The maker of Omega, Longines and Tissot, along with its plastic Swatch watches, said its half-year sales fell 7.1% at constant exchange rates to 3.06 billion Swiss francs ($3.82 billion), compared to a year earlier.
That missed the 3.2 billion francs expected by analysts polled by LSEG.
Swatch shares were up 2.7% to 140.85 Swiss francs at 0811 GMT after rising as much as 5.4% on Thursday.
Vontobel analyst Jean-Philippe Bertschy said a “bottoming-out” in China and growth in key markets like the U.S. were behind the rise, which still leaves the shares around 15% down so far this year.
With 16 brands, the company sells watches ranging in price from under 100 francs to over 40,000 francs.
Swatch said the sales decline was down to weakness in China and that other regions reached record levels of sales. This included North America, which saw double-digit sales growth.

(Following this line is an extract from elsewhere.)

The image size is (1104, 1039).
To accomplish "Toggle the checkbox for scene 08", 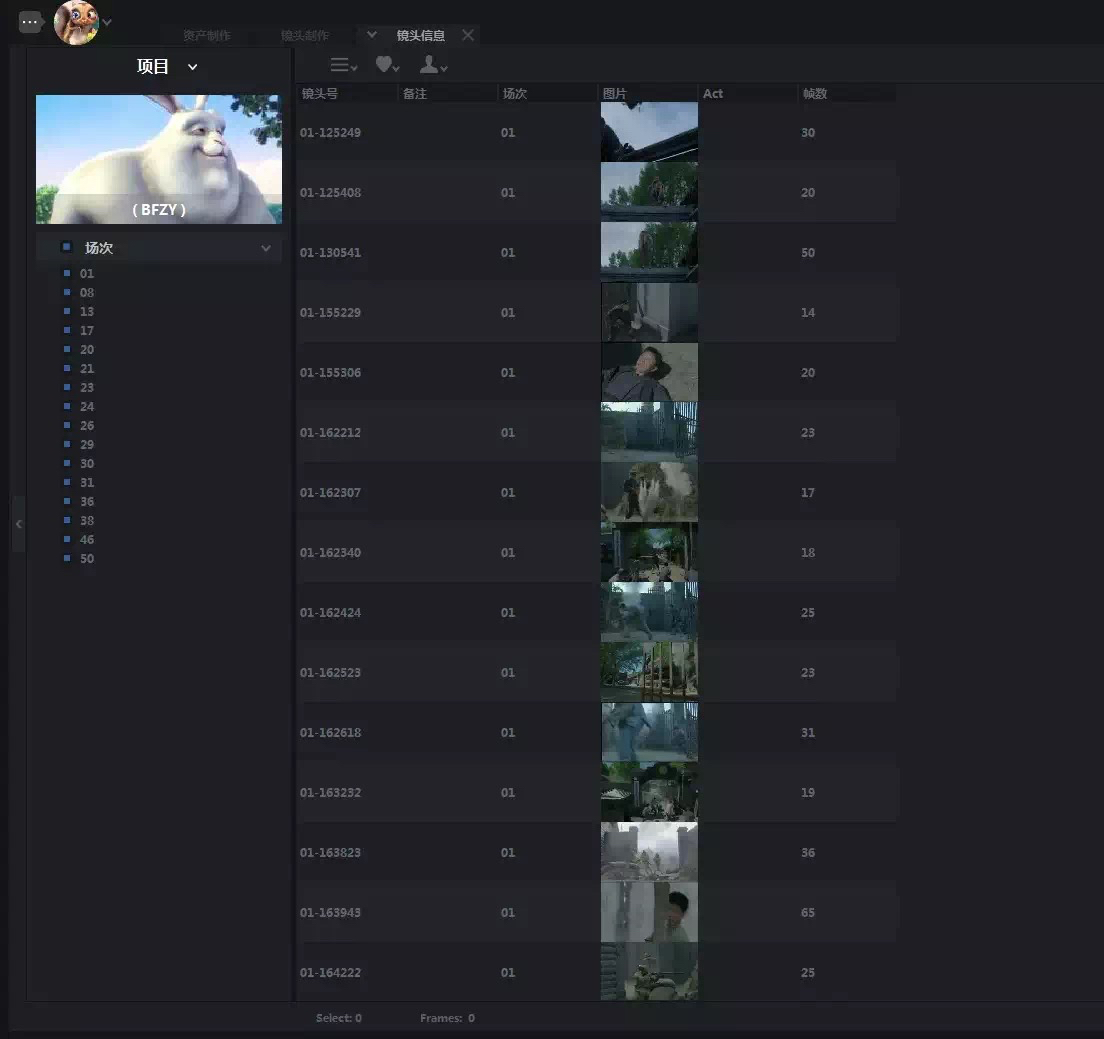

Thursday’s results were the first since Trump’s tariff announcements, which have driven up the Swiss franc, making the Swiss watch industry’s exports more expensive for foreign buyers.
Swatch flagged a negative currency impact of 113 million Swiss francs in its half-year results, its net sales having fallen 10.4% at current rates.
Half-year operating profit fell nearly 67% from the same period last year to 68 million Swiss francs, while its net result plummeted 88% from last year, now at 17 million francs.
China, Hong Kong and Macau generated 24% of sales. The company said wholesale business in the region declined by more than 30%, partly due to the closure of third-party stores. Its retail business decreased by 15%.
But the group said it expects the market environment in the Greater China region to improve in the second half of the year.
Jefferies analysts say it is possible Swatch’s Chinese business has halved in the last two years.